Essa dúvida é comum: quem passa mais de 120 dias exercendo uma função em substituição deve ser efetivado?
A resposta é: não automaticamente.
A CLT não estabelece uma regra geral determinando que, após 120 dias de substituição, o empregado tenha direito obrigatório à promoção ou efetivação no cargo.
O artigo 450 da CLT prevê a possibilidade de o trabalhador ocupar temporariamente outra função e depois retornar ao cargo anterior.
Já a Súmula 159 do Tribunal Superior do Trabalho (TST) garante que, quando a substituição não é meramente eventual, o empregado substituto tem direito, durante aquele período, ao salário contratual do trabalhador substituído.
Ou seja: em muitos casos, a principal discussão não é sobre efetivação, mas sobre receber corretamente pela função que está sendo exercida.
E de onde vêm os 120 dias?
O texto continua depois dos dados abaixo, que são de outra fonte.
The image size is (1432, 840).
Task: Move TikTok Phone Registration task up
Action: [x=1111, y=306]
Esse prazo pode existir em regulamentos internos, planos de cargos, acordos ou convenções coletivas, mas não é uma regra geral prevista na CLT.
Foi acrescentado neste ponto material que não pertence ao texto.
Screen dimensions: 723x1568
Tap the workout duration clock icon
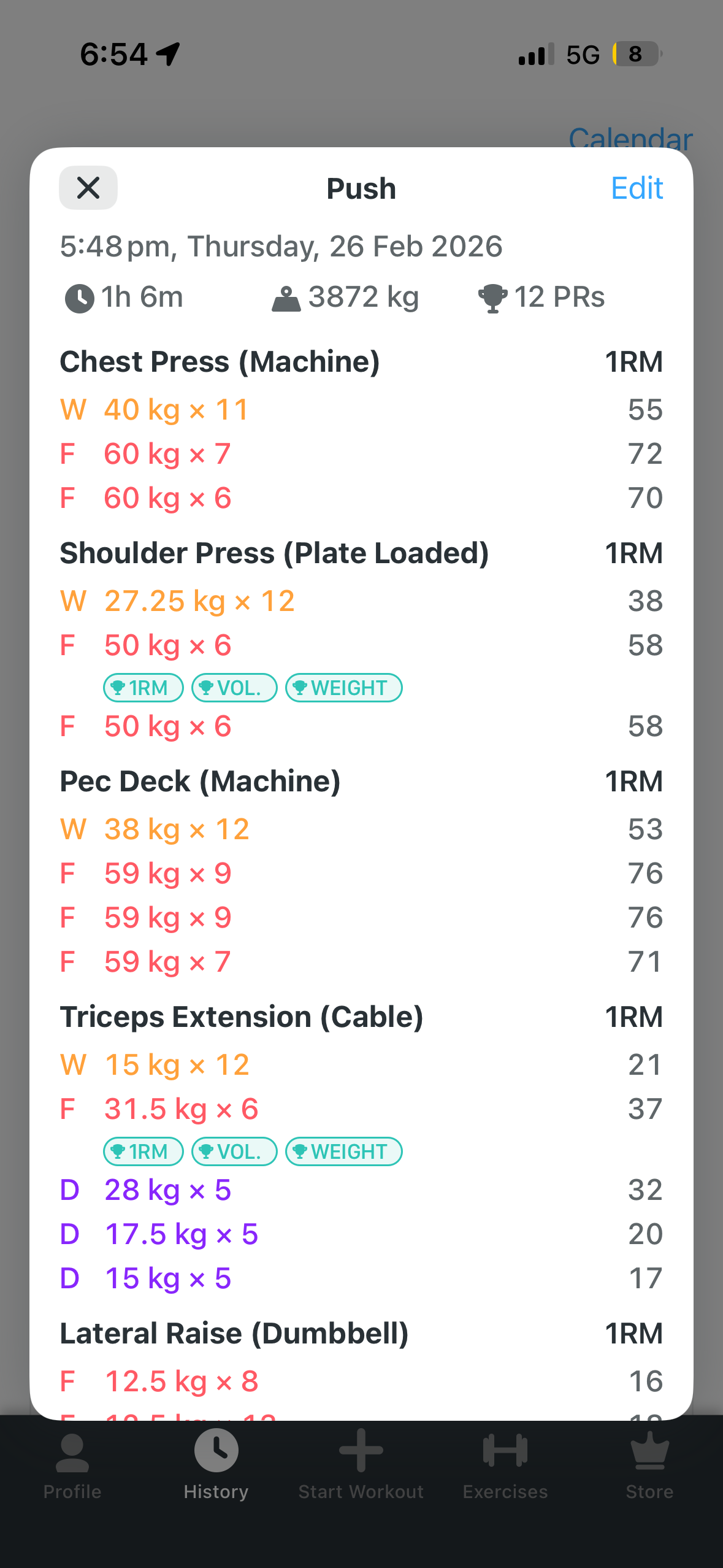point(80,299)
Se o titular da função não retornar e o substituto continuar exercendo permanentemente aquelas atividades, a situação merece uma análise mais detalhada, considerando contrato, plano de cargos, norma coletiva e as funções realmente desempenhadas.
Pode isso, Chefe?
Pode haver substituição por mais de 120 dias sem efetivação automática. Mas isso não significa que o empregado fique sem proteção: dependendo do caso, ele pode ter direito às diferenças salariais referentes ao período em que exerceu a função superior.